-- What the task asks --
Across the records that follow, count each line holding "device", and write only the total.

-- Data section --
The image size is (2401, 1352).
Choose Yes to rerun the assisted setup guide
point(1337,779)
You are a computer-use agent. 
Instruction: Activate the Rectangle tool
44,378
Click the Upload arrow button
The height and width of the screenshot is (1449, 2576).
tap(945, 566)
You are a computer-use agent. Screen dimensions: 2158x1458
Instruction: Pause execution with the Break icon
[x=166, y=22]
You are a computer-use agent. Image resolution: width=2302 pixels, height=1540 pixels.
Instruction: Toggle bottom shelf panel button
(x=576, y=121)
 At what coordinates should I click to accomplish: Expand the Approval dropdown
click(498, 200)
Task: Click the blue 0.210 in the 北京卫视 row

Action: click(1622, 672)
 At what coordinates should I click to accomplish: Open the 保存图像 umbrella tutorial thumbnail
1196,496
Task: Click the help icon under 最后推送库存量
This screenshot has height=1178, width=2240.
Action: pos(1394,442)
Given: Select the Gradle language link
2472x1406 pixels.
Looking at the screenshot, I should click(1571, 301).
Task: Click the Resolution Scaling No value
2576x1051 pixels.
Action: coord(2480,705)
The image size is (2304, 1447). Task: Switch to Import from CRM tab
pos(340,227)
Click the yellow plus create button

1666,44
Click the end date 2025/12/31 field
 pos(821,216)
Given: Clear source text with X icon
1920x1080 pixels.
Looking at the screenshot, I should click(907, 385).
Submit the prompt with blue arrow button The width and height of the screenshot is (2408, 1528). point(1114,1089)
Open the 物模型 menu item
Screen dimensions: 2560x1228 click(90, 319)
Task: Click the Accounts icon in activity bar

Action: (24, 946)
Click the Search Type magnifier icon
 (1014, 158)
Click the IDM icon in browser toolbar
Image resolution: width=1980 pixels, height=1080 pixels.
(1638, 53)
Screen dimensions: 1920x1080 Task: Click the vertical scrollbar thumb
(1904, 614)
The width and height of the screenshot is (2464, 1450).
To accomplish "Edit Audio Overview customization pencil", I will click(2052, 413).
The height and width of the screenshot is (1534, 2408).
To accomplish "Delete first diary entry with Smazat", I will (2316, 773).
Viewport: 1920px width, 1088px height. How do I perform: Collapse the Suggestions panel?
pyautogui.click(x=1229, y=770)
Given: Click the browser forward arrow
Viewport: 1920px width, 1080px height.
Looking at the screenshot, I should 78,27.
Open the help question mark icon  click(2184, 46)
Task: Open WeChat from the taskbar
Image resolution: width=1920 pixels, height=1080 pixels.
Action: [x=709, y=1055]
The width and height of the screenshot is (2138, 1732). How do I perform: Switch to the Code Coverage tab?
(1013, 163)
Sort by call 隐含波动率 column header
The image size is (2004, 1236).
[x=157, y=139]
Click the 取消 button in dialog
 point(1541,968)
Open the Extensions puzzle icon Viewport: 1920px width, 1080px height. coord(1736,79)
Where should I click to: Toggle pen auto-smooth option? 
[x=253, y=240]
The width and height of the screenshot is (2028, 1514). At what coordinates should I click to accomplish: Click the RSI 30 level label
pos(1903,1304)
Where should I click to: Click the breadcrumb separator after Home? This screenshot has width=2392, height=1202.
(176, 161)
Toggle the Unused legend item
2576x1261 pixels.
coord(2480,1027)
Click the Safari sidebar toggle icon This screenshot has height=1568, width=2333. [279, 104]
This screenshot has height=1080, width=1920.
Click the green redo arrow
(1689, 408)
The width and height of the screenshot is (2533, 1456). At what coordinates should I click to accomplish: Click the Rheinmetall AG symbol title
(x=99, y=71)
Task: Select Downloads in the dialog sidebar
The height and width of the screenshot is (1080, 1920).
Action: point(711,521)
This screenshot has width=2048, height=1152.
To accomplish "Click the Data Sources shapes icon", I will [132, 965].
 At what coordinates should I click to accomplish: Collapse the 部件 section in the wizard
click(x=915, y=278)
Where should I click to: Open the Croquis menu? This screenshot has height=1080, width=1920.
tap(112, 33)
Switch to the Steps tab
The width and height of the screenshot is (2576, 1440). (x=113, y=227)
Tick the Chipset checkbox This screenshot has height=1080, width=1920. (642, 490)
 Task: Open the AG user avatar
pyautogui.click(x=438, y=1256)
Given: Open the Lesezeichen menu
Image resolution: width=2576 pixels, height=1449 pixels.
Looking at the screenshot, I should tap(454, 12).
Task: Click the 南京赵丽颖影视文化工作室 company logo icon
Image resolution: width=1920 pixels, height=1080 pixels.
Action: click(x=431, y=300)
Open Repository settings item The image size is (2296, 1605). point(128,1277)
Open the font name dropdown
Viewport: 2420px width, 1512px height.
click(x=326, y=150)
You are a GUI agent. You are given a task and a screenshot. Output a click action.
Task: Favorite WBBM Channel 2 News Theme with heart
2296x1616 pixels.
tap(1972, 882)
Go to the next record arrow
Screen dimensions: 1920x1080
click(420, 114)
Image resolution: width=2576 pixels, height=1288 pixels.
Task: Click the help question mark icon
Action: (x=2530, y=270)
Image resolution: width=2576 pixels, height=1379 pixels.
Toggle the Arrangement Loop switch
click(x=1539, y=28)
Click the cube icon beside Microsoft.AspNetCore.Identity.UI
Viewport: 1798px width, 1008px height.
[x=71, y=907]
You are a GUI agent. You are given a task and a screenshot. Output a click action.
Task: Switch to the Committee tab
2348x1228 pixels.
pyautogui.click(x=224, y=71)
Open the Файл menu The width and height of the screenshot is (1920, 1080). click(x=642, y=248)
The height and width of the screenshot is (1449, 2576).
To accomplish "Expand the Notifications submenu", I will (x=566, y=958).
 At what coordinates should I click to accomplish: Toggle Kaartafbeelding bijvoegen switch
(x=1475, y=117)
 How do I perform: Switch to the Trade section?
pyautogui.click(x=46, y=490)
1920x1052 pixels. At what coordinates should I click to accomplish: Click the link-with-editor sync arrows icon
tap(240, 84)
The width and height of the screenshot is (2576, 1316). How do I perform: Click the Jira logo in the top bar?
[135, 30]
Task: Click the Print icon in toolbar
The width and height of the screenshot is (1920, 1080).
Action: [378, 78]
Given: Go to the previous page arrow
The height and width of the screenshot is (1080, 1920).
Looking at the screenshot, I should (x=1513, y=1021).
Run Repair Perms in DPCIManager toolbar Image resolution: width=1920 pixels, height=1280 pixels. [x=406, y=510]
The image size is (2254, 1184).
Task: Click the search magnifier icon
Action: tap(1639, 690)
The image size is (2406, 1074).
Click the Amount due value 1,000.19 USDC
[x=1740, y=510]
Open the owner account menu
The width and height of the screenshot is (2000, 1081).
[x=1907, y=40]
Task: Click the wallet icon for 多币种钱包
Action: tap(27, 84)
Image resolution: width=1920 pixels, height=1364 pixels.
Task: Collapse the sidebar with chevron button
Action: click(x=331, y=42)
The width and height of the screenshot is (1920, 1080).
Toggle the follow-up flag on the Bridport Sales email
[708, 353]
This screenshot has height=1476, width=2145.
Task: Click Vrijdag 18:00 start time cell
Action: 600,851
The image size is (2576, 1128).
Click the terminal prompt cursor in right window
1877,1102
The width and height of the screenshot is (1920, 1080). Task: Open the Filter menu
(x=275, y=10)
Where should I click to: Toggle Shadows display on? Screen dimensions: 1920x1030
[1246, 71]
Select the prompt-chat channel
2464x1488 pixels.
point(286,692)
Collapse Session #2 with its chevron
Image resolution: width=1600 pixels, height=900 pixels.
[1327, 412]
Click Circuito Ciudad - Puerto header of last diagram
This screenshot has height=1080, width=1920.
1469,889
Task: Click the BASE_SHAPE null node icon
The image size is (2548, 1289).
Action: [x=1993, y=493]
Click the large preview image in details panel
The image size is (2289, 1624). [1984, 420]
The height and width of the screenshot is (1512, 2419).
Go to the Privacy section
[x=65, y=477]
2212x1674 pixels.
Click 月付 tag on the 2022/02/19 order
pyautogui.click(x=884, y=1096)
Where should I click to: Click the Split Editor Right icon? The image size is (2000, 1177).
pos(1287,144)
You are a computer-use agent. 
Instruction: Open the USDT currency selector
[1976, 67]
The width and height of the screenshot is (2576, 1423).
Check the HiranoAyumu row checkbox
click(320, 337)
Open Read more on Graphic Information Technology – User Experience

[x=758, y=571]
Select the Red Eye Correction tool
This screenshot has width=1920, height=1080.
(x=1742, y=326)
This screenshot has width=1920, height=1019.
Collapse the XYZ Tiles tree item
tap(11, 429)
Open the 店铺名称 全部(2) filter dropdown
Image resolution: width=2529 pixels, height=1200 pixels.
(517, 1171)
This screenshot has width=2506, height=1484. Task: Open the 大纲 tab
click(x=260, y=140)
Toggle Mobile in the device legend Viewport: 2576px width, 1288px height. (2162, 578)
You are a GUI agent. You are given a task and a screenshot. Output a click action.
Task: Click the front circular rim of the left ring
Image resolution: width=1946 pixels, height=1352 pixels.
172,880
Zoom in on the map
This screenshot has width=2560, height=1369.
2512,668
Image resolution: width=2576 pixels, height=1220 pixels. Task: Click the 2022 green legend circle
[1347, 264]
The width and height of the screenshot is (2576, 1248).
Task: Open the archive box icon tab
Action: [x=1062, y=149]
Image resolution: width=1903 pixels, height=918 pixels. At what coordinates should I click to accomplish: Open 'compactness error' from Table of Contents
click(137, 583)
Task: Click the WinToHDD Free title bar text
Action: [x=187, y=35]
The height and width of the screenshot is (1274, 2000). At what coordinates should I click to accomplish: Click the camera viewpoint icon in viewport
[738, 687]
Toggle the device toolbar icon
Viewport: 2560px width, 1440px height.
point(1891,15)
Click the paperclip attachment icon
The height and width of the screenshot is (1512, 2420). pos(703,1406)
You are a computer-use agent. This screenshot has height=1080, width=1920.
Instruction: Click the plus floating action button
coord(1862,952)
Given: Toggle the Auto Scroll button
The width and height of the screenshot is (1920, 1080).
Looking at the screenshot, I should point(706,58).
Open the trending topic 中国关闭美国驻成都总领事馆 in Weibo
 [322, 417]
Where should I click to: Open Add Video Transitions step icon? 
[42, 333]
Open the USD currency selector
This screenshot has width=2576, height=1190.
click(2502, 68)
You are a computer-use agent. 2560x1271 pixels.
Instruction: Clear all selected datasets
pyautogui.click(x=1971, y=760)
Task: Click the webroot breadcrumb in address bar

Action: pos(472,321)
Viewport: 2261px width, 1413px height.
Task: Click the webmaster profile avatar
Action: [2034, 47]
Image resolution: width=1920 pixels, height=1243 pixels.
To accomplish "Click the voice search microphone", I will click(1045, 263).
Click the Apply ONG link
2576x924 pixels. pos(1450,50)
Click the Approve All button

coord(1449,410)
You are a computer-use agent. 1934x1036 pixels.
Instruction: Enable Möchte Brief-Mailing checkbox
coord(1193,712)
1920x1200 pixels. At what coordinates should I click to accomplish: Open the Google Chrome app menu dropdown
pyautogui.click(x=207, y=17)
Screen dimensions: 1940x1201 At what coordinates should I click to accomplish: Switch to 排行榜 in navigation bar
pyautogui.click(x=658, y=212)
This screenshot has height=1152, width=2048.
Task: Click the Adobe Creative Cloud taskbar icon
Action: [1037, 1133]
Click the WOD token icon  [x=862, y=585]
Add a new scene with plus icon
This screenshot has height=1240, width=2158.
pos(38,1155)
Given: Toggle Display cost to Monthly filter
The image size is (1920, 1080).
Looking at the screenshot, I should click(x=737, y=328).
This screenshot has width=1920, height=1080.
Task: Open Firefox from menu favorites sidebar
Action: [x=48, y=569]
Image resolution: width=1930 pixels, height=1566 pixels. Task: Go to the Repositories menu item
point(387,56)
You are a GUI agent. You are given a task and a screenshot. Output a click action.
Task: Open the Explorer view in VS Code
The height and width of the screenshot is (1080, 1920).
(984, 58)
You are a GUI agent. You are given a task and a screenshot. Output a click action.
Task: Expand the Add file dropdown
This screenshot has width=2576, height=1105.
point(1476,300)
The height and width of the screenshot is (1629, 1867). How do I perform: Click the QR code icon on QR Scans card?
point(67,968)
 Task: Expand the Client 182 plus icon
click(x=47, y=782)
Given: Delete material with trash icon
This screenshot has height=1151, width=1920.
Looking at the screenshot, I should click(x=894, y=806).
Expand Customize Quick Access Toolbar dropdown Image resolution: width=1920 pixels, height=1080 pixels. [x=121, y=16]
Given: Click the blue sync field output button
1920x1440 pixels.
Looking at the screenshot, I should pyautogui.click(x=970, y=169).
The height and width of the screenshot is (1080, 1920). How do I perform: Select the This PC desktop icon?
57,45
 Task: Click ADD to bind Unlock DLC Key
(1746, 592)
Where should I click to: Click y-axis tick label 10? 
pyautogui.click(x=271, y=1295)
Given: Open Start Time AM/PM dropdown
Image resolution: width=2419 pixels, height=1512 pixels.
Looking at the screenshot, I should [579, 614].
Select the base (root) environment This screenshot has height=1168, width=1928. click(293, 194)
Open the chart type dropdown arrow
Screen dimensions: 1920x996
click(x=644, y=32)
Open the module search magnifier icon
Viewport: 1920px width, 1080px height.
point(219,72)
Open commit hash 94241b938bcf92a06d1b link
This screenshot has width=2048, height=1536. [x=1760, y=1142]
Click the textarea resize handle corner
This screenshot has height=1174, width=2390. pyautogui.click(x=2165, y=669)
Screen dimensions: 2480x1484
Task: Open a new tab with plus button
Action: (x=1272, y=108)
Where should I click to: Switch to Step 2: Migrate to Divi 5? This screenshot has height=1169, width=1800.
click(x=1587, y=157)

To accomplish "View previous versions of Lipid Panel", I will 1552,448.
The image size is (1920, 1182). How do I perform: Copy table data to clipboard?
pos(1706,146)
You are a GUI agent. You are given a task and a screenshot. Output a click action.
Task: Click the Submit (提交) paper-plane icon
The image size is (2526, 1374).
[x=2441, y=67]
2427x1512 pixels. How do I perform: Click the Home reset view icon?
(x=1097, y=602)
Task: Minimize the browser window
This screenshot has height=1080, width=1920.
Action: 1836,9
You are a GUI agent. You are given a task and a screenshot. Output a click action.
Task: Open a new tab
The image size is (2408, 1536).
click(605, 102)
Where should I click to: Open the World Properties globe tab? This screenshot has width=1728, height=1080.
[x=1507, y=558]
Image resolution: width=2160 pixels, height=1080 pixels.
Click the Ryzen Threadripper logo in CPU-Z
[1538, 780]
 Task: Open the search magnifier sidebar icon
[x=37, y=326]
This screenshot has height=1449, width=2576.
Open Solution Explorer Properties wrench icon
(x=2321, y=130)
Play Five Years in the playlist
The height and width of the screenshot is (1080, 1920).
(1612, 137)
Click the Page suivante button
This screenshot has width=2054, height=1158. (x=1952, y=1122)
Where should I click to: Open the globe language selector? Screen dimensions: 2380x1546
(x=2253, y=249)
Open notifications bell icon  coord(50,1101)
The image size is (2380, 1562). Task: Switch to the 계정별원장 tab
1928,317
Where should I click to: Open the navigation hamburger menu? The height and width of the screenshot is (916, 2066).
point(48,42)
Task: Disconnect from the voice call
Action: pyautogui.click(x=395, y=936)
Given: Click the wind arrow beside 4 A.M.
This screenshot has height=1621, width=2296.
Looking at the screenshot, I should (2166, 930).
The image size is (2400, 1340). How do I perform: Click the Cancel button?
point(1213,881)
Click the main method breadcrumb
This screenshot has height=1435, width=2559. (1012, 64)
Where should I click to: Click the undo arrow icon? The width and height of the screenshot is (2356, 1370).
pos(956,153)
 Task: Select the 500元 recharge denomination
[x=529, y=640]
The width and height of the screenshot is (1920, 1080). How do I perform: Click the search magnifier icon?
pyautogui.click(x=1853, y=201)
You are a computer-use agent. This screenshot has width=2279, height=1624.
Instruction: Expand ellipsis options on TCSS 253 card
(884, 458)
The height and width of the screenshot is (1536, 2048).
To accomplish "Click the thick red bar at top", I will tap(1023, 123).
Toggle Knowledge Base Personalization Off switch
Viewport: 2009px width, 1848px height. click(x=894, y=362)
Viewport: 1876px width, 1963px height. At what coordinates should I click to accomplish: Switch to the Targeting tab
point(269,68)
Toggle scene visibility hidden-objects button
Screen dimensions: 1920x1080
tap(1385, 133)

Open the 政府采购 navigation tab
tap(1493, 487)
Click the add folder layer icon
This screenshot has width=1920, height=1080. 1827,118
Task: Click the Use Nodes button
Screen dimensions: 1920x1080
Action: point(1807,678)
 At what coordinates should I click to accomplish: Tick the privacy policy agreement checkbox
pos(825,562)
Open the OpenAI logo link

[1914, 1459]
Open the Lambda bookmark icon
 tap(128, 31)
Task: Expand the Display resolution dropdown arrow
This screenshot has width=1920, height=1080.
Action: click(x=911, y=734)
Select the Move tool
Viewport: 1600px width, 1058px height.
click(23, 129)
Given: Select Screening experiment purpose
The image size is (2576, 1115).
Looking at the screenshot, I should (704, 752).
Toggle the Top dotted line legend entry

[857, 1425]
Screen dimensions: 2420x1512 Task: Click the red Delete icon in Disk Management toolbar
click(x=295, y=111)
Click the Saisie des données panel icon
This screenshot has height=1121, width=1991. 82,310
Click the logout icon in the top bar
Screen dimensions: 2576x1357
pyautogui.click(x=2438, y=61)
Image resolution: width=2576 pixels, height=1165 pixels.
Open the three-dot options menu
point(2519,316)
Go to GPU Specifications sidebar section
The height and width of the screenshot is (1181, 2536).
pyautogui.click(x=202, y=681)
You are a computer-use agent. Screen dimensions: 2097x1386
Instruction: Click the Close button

-- Task response --
2